What to do:
Starting with the line that contains "You are a GUI", give again exactly and only each line through the end of the records; include the last line and exclude pictures.

Supplied information:
------------------------------------------------------------

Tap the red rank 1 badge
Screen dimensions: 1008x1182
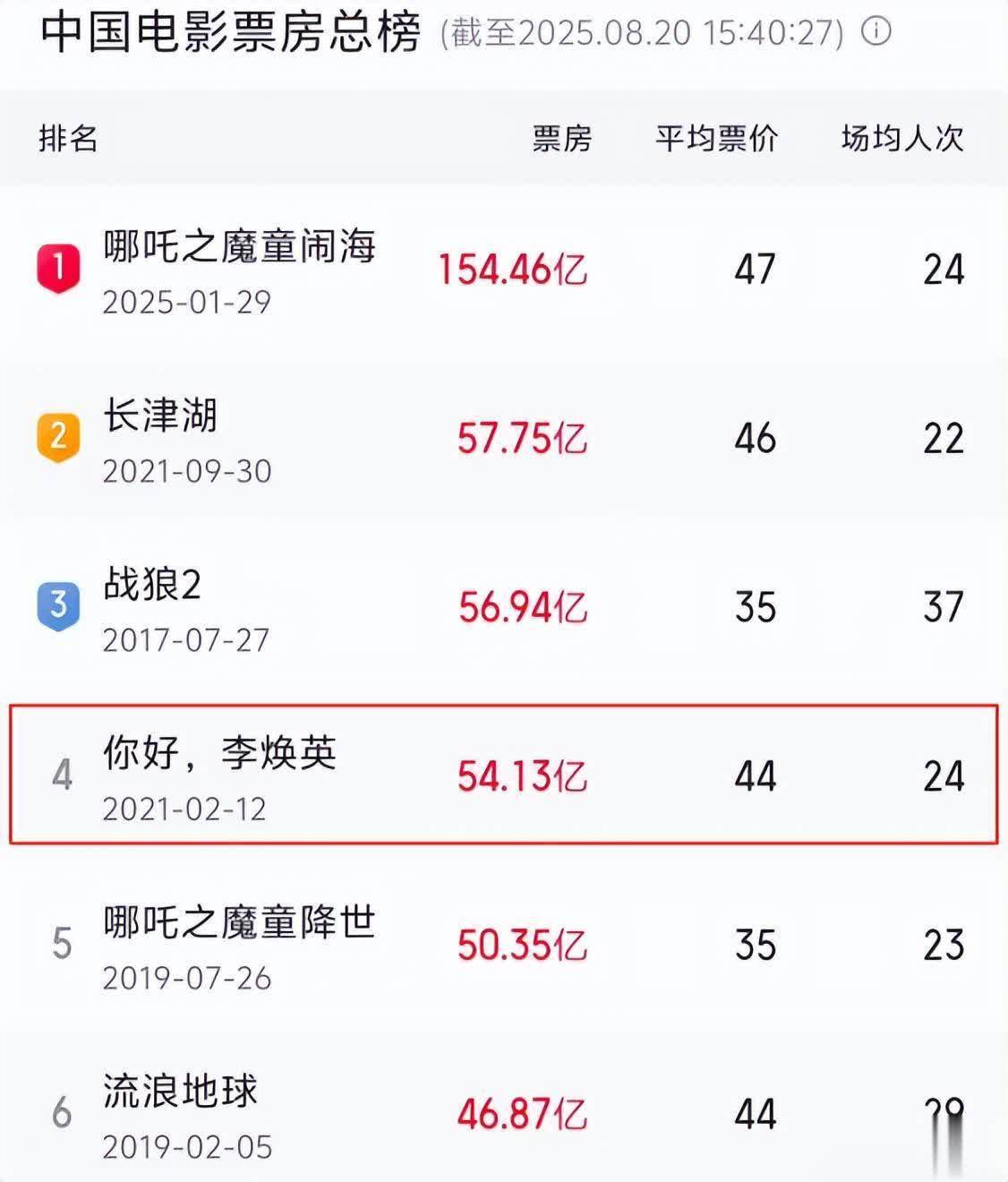point(58,268)
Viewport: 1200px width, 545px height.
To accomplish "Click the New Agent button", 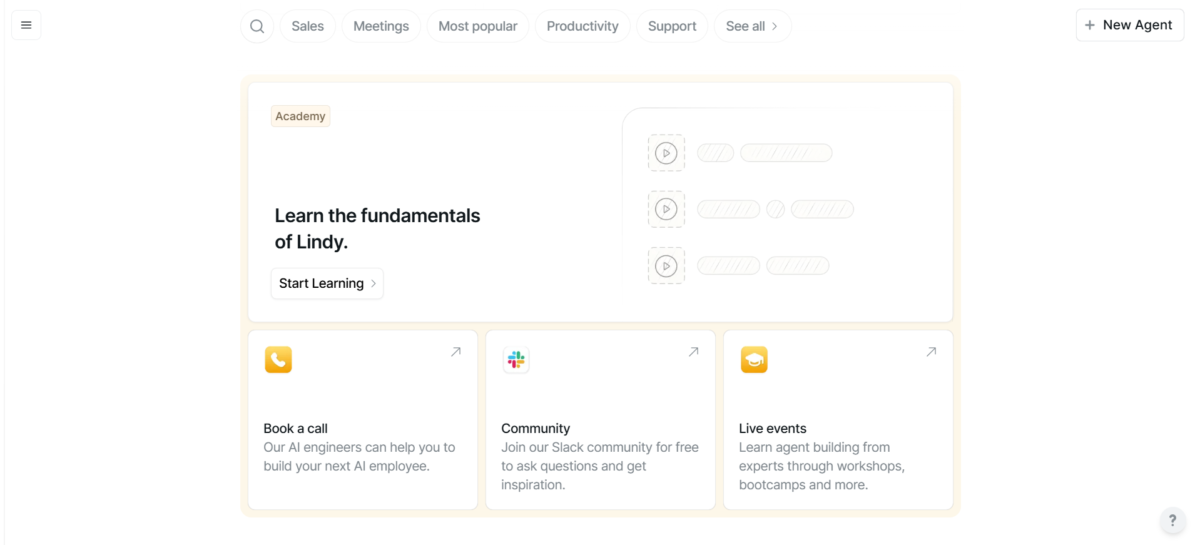I will click(1129, 25).
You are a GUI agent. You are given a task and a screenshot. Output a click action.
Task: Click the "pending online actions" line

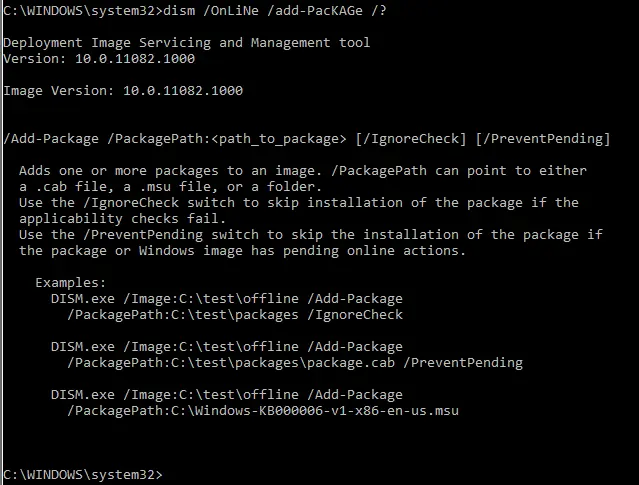click(x=242, y=250)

------------------------------------------------------------

Your response:
You are a GUI agent. You are given a task and a screenshot. Output a click action.
Task: Click the "pending online actions" line

click(x=242, y=250)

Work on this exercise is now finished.